▶ Set problem
Copy the records below unchanged, from the line containing "Where should I" up to and including the line containing "[x=597, y=57]", and reproduce nothing else.

>> begin Supplied material

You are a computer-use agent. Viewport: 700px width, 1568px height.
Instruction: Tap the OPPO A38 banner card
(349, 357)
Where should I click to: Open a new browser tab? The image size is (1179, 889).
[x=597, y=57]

>> end Supplied material
>> begin Supplied material

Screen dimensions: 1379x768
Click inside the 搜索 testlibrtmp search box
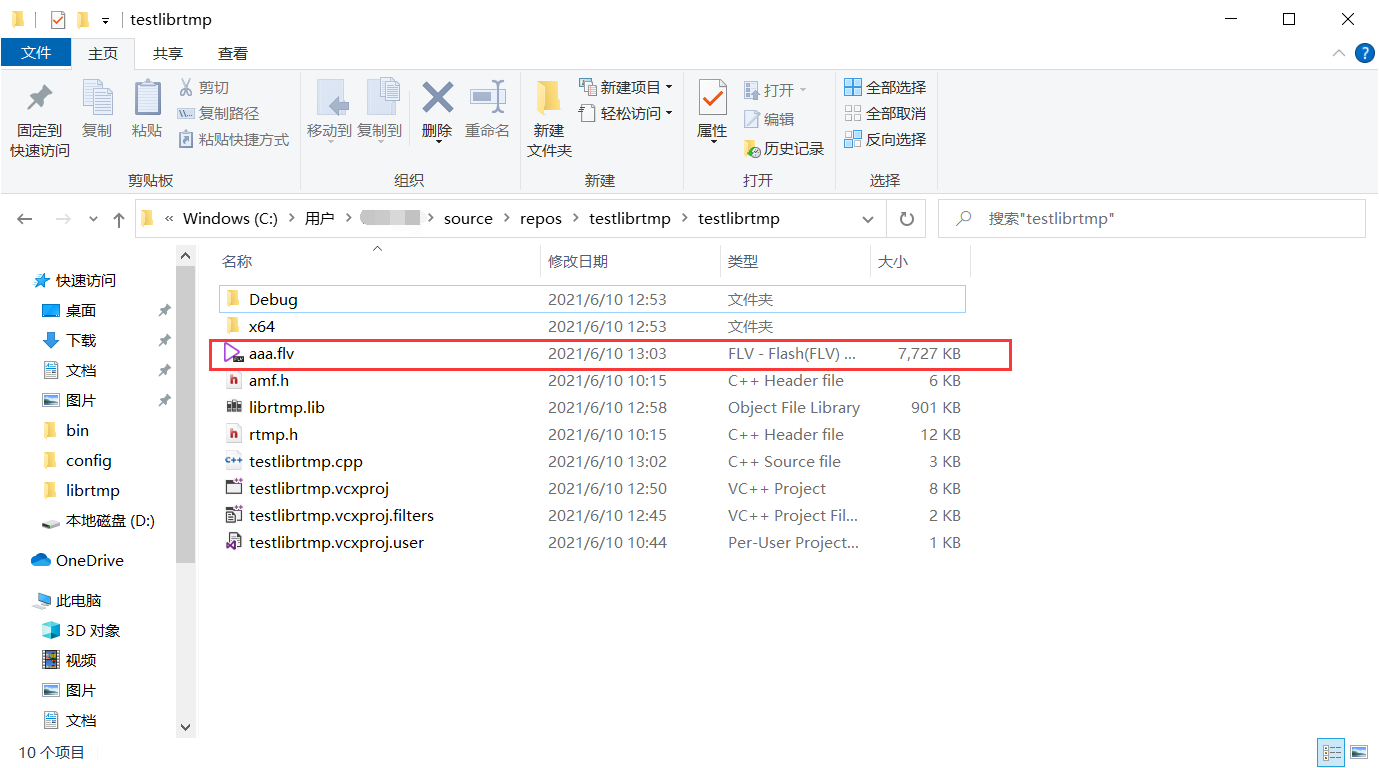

>> end Supplied material
>> begin Supplied material

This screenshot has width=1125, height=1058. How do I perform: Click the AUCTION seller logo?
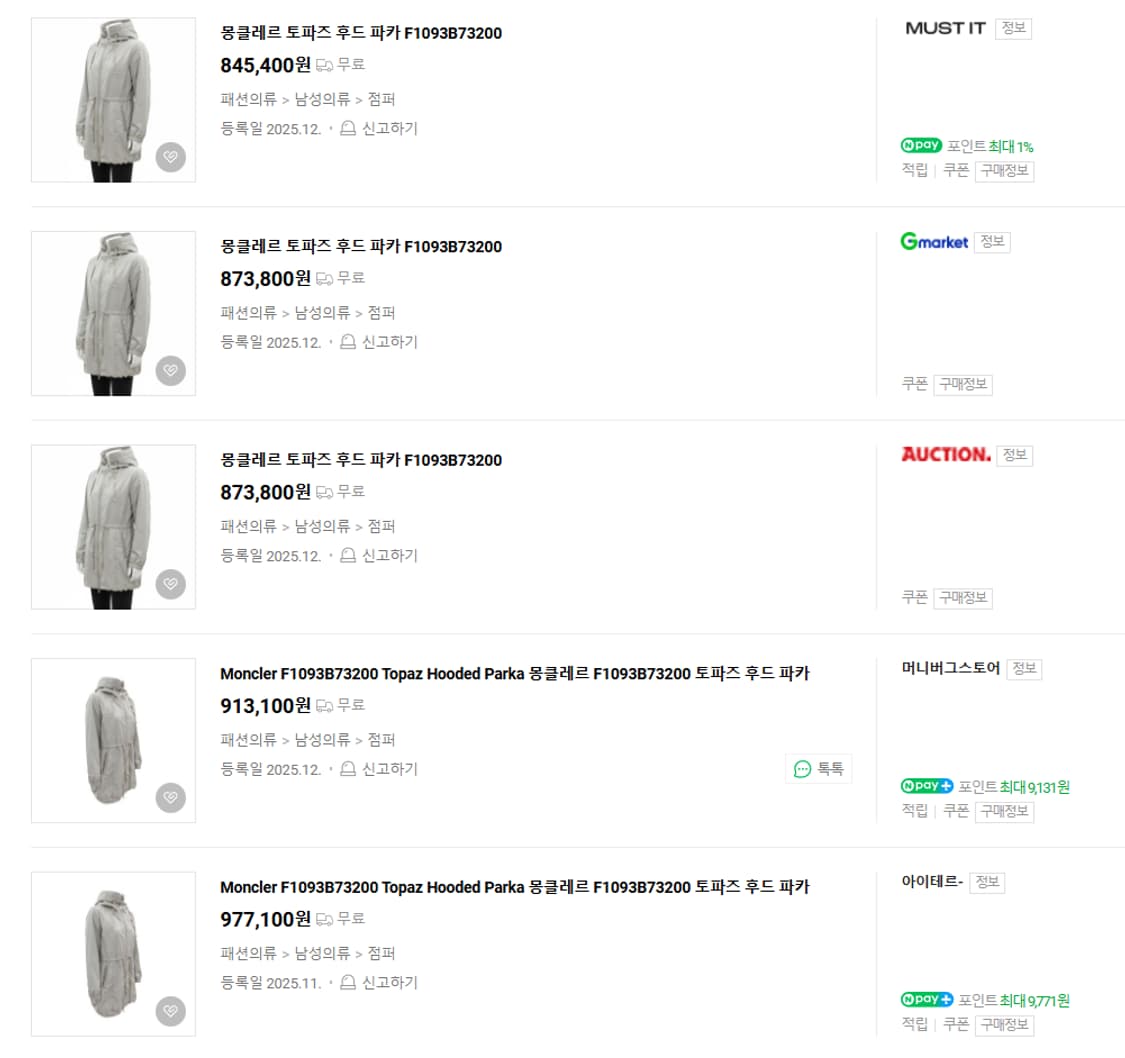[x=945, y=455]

>> end Supplied material

▶ Solution
Where should I click to: Open a new browser tab? The image size is (1179, 889).
[x=597, y=57]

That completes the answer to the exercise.